29/12/2025
REFORMA ELECTORAL, MUNDIAL Y T-MEC: EL CÓCTEL EXPLOSIVO QUE VIENE EN 2026
El año 2026 no llegará como un año cualquiera para México. Desde ahora, hay por lo menos tres acontecimientos que ya están sobre la mesa y que, inevitablemente, marcarán el rumbo político, económico y social del país, en un contexto donde la expectativa ciudadana es alta, pero el ánimo no necesariamente acompaña.
En primer lugar, una reforma electoral de gran calado se perfila desde los primeros meses del año. No se trata de un ajuste menor, sino de una reconfiguración que podría cambiar las reglas del juego político en México. Desde la prensa y los espacios de análisis ya se anticipa un debate complejo, polarizado y determinante, pues tocará intereses, estructuras y equilibrios que han definido los procesos electorales recientes.

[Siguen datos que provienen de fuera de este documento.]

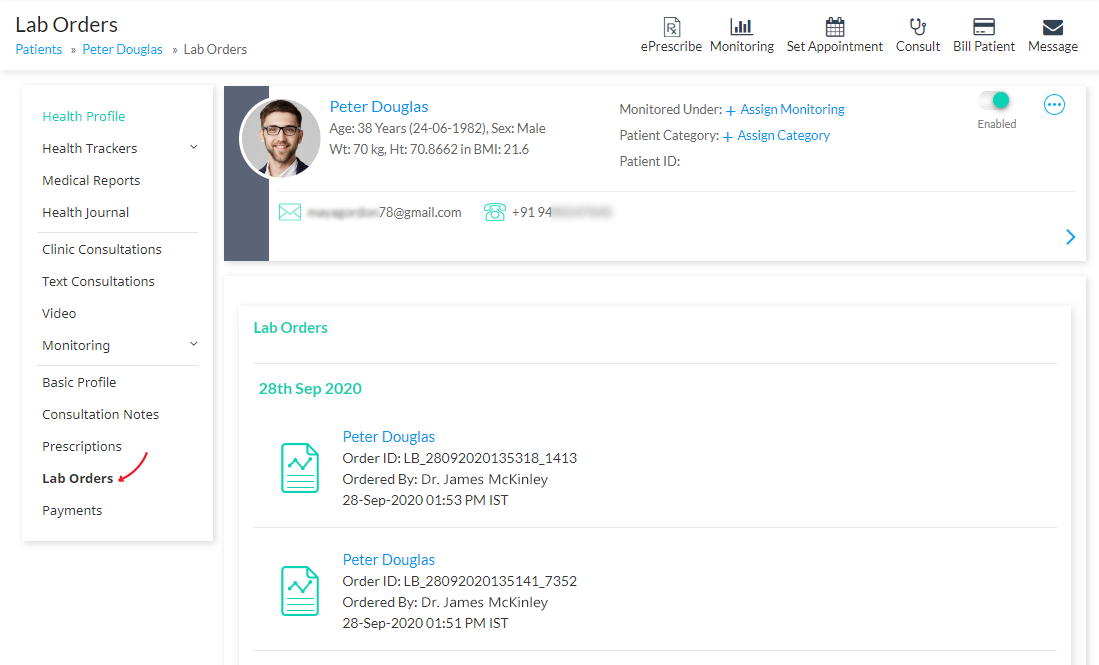Start a Consult via stethoscope icon
The width and height of the screenshot is (1099, 665).
click(x=917, y=27)
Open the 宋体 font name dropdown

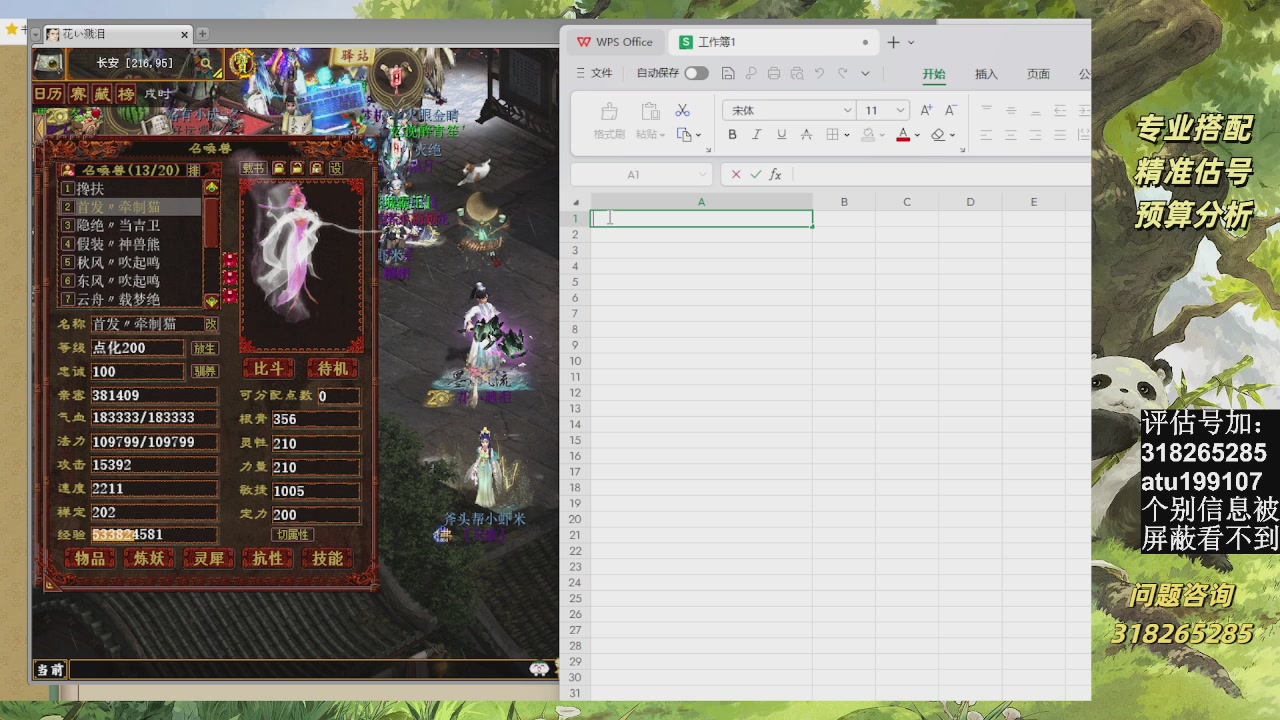coord(847,110)
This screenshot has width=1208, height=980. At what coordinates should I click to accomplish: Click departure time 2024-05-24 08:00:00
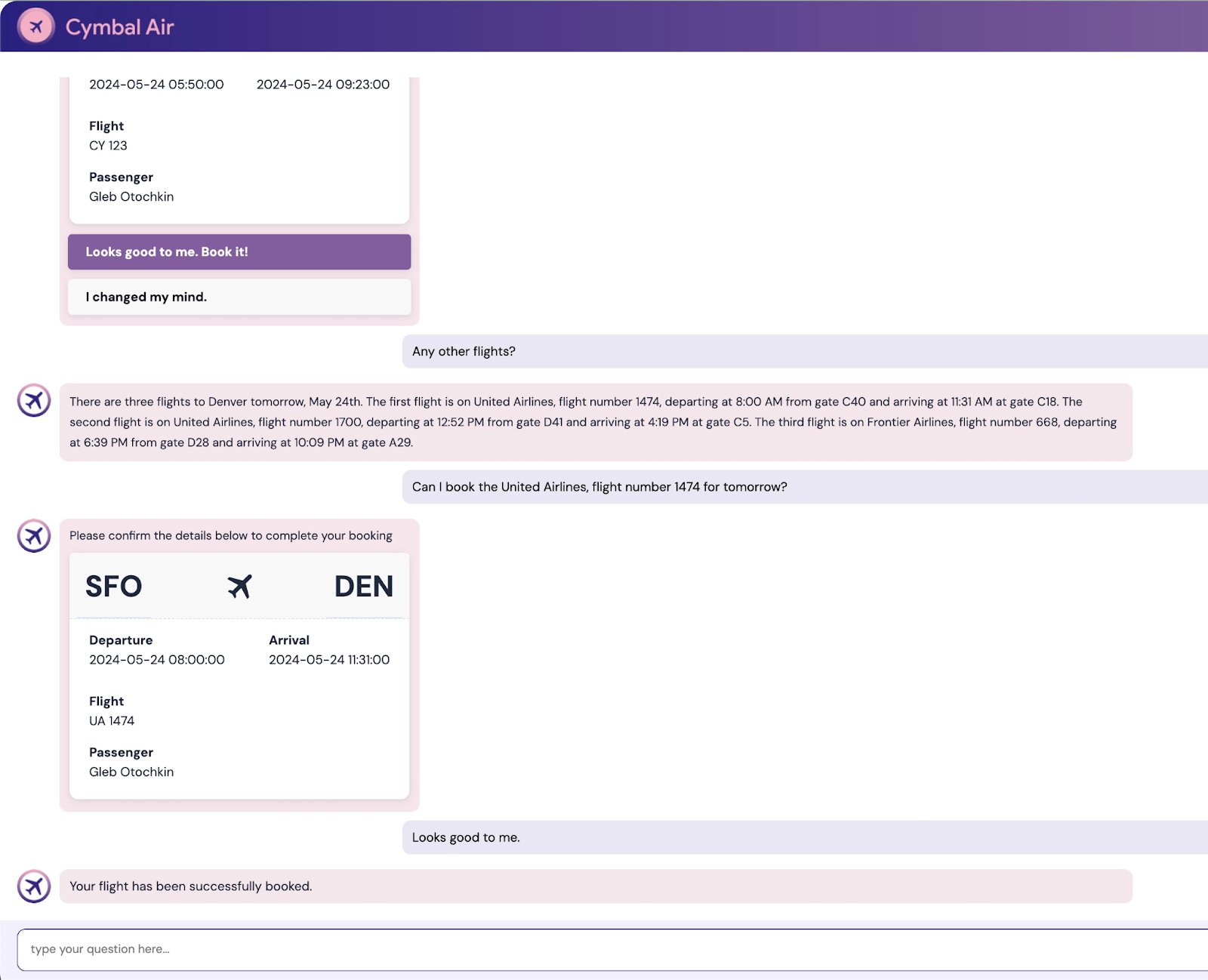pos(157,660)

El segundo gran acontecimiento será el Mundial de Futbol, que más allá del deporte tendrá un impacto directo en el ánimo social. Para algunos será un respiro y un factor de cohesión; para otros, un distractor en medio de problemas de fondo que siguen sin resolverse. El balón rodará, sí, pero la realidad seguirá ahí, esperando resultados.
El tercer factor inevitable será la renegociación del T-MEC, justo en un año electoral en Estados Unidos, con Donald Trump nuevamente en el centro del escenario político. Este proceso pondrá a prueba la capacidad diplomática y económica de México, en un momento donde la incertidumbre internacional y la dependencia comercial siguen siendo temas sensibles.

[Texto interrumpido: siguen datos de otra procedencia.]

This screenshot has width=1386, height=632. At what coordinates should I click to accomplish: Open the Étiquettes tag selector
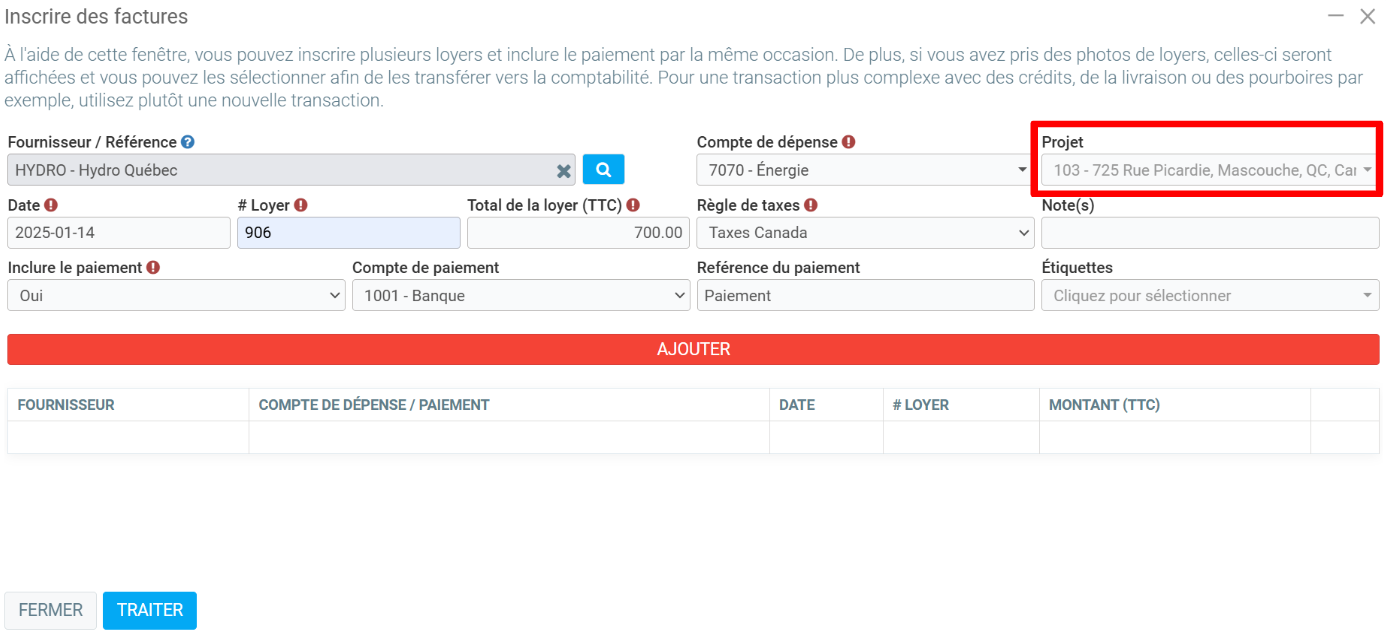tap(1209, 296)
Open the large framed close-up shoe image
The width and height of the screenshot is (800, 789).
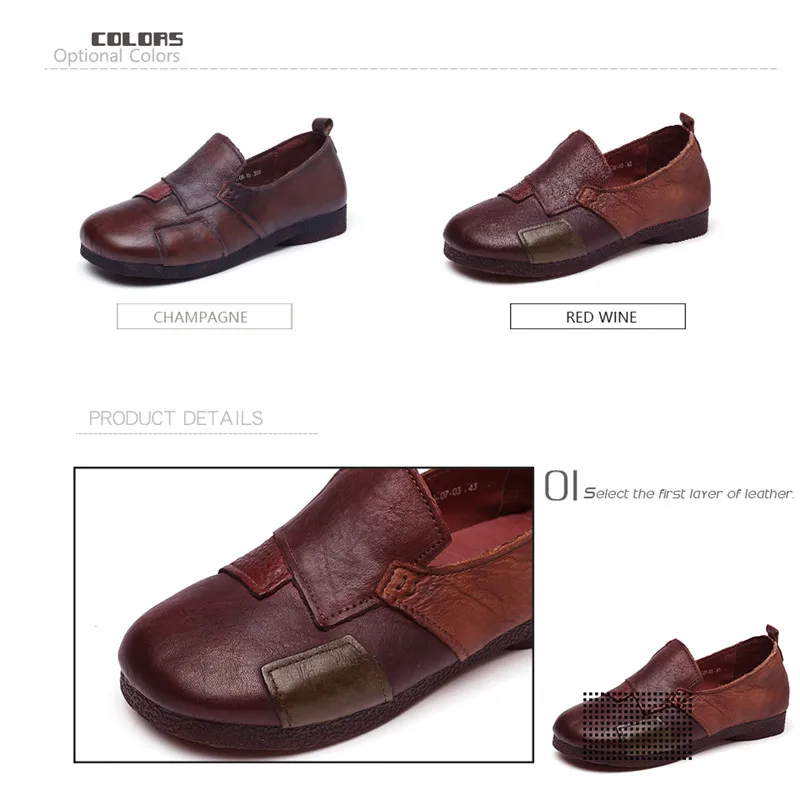tap(304, 614)
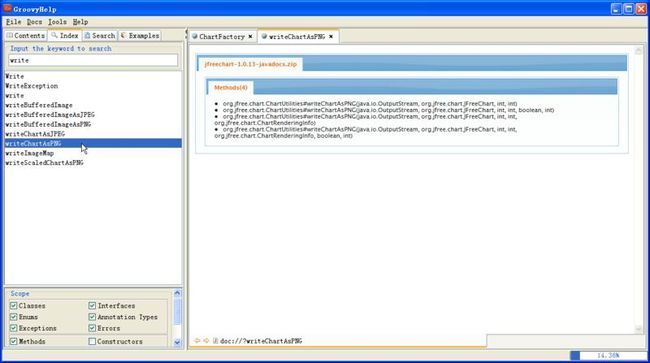This screenshot has width=650, height=363.
Task: Open the Tools menu
Action: [x=57, y=22]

A estos hechos se suman retos estructurales que hoy preocupan. La expectativa económica para 2026 no es alentadora; se habla de crecimiento bajo y de un entorno poco favorable para la inversión. Ojalá estas previsiones no se cumplan, pero por ahora el panorama no genera confianza.
En materia de seguridad, la exigencia ciudadana va más allá de cifras oficiales. El verdadero reto será que la estrategia empiece a reflejarse en la percepción y en la vida diaria: carreteras seguras, traslados sin miedo y regiones transitables, algo que hoy sigue siendo una deuda pendiente.
La expectativa existe y podría ser positiva, pero hoy no se ve así. A ello se suma el peso de decisiones heredadas, como los proyectos ferroviarios del sexenio pasado, que siguen generando debate sobre su viabilidad, impacto y costo real.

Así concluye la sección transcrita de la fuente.